(Excerpted data Opens)

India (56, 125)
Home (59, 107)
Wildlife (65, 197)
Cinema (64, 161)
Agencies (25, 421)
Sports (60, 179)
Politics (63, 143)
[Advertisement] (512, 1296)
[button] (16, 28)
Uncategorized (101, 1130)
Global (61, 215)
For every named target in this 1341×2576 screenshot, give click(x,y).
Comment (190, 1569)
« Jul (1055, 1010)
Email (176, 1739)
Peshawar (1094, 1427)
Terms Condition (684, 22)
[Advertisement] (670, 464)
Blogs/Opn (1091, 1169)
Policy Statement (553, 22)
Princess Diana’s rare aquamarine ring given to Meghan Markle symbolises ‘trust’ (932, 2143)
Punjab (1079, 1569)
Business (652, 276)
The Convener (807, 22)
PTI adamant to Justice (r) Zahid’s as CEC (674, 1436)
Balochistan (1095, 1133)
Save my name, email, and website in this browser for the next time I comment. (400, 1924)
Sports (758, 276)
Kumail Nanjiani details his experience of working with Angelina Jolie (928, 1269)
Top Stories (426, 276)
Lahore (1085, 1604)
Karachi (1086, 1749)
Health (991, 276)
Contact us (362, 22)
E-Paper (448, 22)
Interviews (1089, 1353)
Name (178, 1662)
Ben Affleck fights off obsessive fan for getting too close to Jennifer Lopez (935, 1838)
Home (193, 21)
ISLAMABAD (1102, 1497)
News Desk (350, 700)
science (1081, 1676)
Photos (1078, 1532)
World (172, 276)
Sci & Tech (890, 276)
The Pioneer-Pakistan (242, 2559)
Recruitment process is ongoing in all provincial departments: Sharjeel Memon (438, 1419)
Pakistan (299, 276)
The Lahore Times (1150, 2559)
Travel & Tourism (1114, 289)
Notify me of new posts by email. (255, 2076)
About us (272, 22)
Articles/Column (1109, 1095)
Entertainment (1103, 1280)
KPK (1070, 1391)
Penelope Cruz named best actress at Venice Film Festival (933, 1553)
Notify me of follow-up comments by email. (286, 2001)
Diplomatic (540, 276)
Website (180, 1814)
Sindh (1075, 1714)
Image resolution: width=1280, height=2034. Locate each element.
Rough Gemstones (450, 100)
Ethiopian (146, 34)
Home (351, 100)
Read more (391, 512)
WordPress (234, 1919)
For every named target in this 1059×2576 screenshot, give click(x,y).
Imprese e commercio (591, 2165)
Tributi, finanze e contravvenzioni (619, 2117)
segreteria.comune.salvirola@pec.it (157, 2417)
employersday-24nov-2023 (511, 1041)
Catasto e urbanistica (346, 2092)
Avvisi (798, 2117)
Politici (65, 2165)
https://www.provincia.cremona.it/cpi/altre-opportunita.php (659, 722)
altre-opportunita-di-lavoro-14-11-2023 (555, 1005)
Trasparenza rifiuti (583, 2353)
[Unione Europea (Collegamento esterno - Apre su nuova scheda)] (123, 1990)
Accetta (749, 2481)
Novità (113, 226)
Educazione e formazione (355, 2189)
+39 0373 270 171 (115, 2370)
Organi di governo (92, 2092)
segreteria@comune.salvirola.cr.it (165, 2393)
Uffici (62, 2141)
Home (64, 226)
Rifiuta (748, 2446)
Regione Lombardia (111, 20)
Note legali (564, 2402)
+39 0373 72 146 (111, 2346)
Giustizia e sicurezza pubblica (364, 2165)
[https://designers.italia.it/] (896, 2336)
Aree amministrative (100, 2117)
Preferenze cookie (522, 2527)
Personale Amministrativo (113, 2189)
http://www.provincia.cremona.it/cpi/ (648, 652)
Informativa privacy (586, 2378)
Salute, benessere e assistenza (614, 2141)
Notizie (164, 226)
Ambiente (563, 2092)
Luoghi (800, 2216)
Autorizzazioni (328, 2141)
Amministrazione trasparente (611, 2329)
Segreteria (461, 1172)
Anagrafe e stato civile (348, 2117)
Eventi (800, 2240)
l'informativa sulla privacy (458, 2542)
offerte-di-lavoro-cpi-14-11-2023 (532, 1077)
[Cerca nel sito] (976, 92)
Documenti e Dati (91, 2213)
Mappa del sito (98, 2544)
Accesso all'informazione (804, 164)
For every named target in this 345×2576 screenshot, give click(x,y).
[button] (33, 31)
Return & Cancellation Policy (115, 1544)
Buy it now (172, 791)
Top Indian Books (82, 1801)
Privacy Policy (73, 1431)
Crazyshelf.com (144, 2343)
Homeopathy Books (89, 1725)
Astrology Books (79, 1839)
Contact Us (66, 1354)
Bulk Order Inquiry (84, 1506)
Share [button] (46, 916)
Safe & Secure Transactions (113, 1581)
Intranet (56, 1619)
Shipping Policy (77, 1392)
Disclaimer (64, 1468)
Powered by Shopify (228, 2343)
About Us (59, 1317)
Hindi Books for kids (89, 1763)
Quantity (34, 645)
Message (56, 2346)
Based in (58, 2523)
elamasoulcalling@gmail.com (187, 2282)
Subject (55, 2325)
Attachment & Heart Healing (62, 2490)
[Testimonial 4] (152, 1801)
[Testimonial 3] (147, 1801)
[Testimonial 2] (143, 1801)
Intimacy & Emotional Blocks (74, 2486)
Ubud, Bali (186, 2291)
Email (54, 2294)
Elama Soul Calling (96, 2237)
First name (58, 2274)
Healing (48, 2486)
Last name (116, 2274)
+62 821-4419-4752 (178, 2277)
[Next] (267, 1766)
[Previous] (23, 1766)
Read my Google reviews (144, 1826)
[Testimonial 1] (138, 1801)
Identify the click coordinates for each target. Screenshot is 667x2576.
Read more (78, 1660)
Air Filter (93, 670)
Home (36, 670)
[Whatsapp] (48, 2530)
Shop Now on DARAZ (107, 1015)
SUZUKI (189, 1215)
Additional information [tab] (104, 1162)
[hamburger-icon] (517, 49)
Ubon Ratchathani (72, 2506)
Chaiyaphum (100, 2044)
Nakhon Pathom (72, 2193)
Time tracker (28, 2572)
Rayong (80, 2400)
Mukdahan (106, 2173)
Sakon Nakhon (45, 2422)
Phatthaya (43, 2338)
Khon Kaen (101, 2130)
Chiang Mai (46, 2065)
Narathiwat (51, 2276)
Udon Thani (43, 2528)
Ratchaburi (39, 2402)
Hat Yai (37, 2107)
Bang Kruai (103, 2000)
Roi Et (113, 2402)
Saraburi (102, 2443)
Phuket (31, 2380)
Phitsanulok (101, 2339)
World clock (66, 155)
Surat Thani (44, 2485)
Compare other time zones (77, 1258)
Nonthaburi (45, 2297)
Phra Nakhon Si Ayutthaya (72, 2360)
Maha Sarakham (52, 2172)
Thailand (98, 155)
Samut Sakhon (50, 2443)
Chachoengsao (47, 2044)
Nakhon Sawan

(Excerpted data Closes)

A word-for-word copy of the data is what should be returned.

India (56, 125)
Home (59, 107)
Wildlife (65, 197)
Cinema (64, 161)
Agencies (25, 421)
Sports (60, 179)
Politics (63, 143)
[Advertisement] (512, 1296)
[button] (16, 28)
Uncategorized (101, 1130)
Global (61, 215)
For every named target in this 1341×2576 screenshot, give click(x,y).
Comment (190, 1569)
« Jul (1055, 1010)
Email (176, 1739)
Peshawar (1094, 1427)
Terms Condition (684, 22)
[Advertisement] (670, 464)
Blogs/Opn (1091, 1169)
Policy Statement (553, 22)
Princess Diana’s rare aquamarine ring given to Meghan Markle symbolises ‘trust’ (932, 2143)
Punjab (1079, 1569)
Business (652, 276)
The Convener (807, 22)
PTI adamant to Justice (r) Zahid’s as CEC (674, 1436)
Balochistan (1095, 1133)
Save my name, email, and website in this browser for the next time I comment. (400, 1924)
Sports (758, 276)
Kumail Nanjiani details his experience of working with Angelina Jolie (928, 1269)
Top Stories (426, 276)
Lahore (1085, 1604)
Karachi (1086, 1749)
Health (991, 276)
Contact us (362, 22)
E-Paper (448, 22)
Interviews (1089, 1353)
Name (178, 1662)
Ben Affleck fights off obsessive fan for getting too close to Jennifer Lopez (935, 1838)
Home (193, 21)
ISLAMABAD (1102, 1497)
News Desk (350, 700)
science (1081, 1676)
Photos (1078, 1532)
World (172, 276)
Sci & Tech (890, 276)
The Pioneer-Pakistan (242, 2559)
Recruitment process is ongoing in all provincial departments: Sharjeel Memon (438, 1419)
Pakistan (299, 276)
The Lahore Times (1150, 2559)
Travel & Tourism (1114, 289)
Notify me of new posts by email. (255, 2076)
About us (272, 22)
Articles/Column (1109, 1095)
Entertainment (1103, 1280)
KPK (1070, 1391)
Penelope Cruz named best actress at Venice Film Festival (933, 1553)
Notify me of follow-up comments by email. (286, 2001)
Diplomatic (540, 276)
Website (180, 1814)
Sindh (1075, 1714)
Image resolution: width=1280, height=2034. Locate each element.
Rough Gemstones (450, 100)
Ethiopian (146, 34)
Home (351, 100)
Read more (391, 512)
WordPress (234, 1919)
For every named target in this 1059×2576 screenshot, give click(x,y).
Imprese e commercio (591, 2165)
Tributi, finanze e contravvenzioni (619, 2117)
segreteria.comune.salvirola@pec.it (157, 2417)
employersday-24nov-2023 (511, 1041)
Catasto e urbanistica (346, 2092)
Avvisi (798, 2117)
Politici (65, 2165)
https://www.provincia.cremona.it/cpi/altre-opportunita.php (659, 722)
altre-opportunita-di-lavoro-14-11-2023 (555, 1005)
Trasparenza rifiuti (583, 2353)
[Unione Europea (Collegamento esterno - Apre su nuova scheda)] (123, 1990)
Accetta (749, 2481)
Novità (113, 226)
Educazione e formazione (355, 2189)
+39 0373 270 171 (115, 2370)
Organi di governo (92, 2092)
segreteria@comune.salvirola.cr.it (165, 2393)
Uffici (62, 2141)
Home (64, 226)
Rifiuta (748, 2446)
Regione Lombardia (111, 20)
Note legali (564, 2402)
+39 0373 72 146 (111, 2346)
Giustizia e sicurezza pubblica (364, 2165)
[https://designers.italia.it/] (896, 2336)
Aree amministrative (100, 2117)
Preferenze cookie (522, 2527)
Personale Amministrativo (113, 2189)
http://www.provincia.cremona.it/cpi/ (648, 652)
Informativa privacy (586, 2378)
Salute, benessere e assistenza (614, 2141)
Notizie (164, 226)
Ambiente (563, 2092)
Luoghi (800, 2216)
Autorizzazioni (328, 2141)
Amministrazione trasparente (611, 2329)
Segreteria (461, 1172)
Anagrafe e stato civile (348, 2117)
Eventi (800, 2240)
l'informativa sulla privacy (458, 2542)
offerte-di-lavoro-cpi-14-11-2023 (532, 1077)
[Cerca nel sito] (976, 92)
Documenti e Dati (91, 2213)
Mappa del sito (98, 2544)
Accesso all'informazione (804, 164)
For every named target in this 345×2576 screenshot, give click(x,y).
[button] (33, 31)
Return & Cancellation Policy (115, 1544)
Buy it now (172, 791)
Top Indian Books (82, 1801)
Privacy Policy (73, 1431)
Crazyshelf.com (144, 2343)
Homeopathy Books (89, 1725)
Astrology Books (79, 1839)
Contact Us (66, 1354)
Bulk Order Inquiry (84, 1506)
Share [button] (46, 916)
Safe & Secure Transactions (113, 1581)
Intranet (56, 1619)
Shipping Policy (77, 1392)
Disclaimer (64, 1468)
Powered by Shopify (228, 2343)
About Us (59, 1317)
Hindi Books for kids (89, 1763)
Quantity (34, 645)
Message (56, 2346)
Based in (58, 2523)
elamasoulcalling@gmail.com (187, 2282)
Subject (55, 2325)
Attachment & Heart Healing (62, 2490)
[Testimonial 4] (152, 1801)
[Testimonial 3] (147, 1801)
[Testimonial 2] (143, 1801)
Intimacy & Emotional Blocks (74, 2486)
Ubud, Bali (186, 2291)
Email (54, 2294)
Elama Soul Calling (96, 2237)
First name (58, 2274)
Healing (48, 2486)
Last name (116, 2274)
+62 821-4419-4752 (178, 2277)
[Next] (267, 1766)
[Previous] (23, 1766)
Read my Google reviews (144, 1826)
[Testimonial 1] (138, 1801)
Identify the click coordinates for each target. Screenshot is 667x2576.
Read more (78, 1660)
Air Filter (93, 670)
Home (36, 670)
[Whatsapp] (48, 2530)
Shop Now on DARAZ (107, 1015)
SUZUKI (189, 1215)
Additional information [tab] (104, 1162)
[hamburger-icon] (517, 49)
Ubon Ratchathani (72, 2506)
Chaiyaphum (100, 2044)
Nakhon Pathom (72, 2193)
Time tracker (28, 2572)
Rayong (80, 2400)
Mukdahan (106, 2173)
Sakon Nakhon (45, 2422)
Phatthaya (43, 2338)
Khon Kaen (101, 2130)
Chiang Mai (46, 2065)
Narathiwat (51, 2276)
Udon Thani (43, 2528)
Ratchaburi (39, 2402)
Hat Yai (37, 2107)
Bang Kruai (103, 2000)
Roi Et (113, 2402)
Saraburi (102, 2443)
Phuket (31, 2380)
Phitsanulok (101, 2339)
World clock (66, 155)
Surat Thani (44, 2485)
Compare other time zones (77, 1258)
Nonthaburi (45, 2297)
Phra Nakhon Si Ayutthaya (72, 2360)
Maha Sarakham (52, 2172)
Thailand (98, 155)
Samut Sakhon (50, 2443)
Chachoengsao (47, 2044)
Nakhon Sawan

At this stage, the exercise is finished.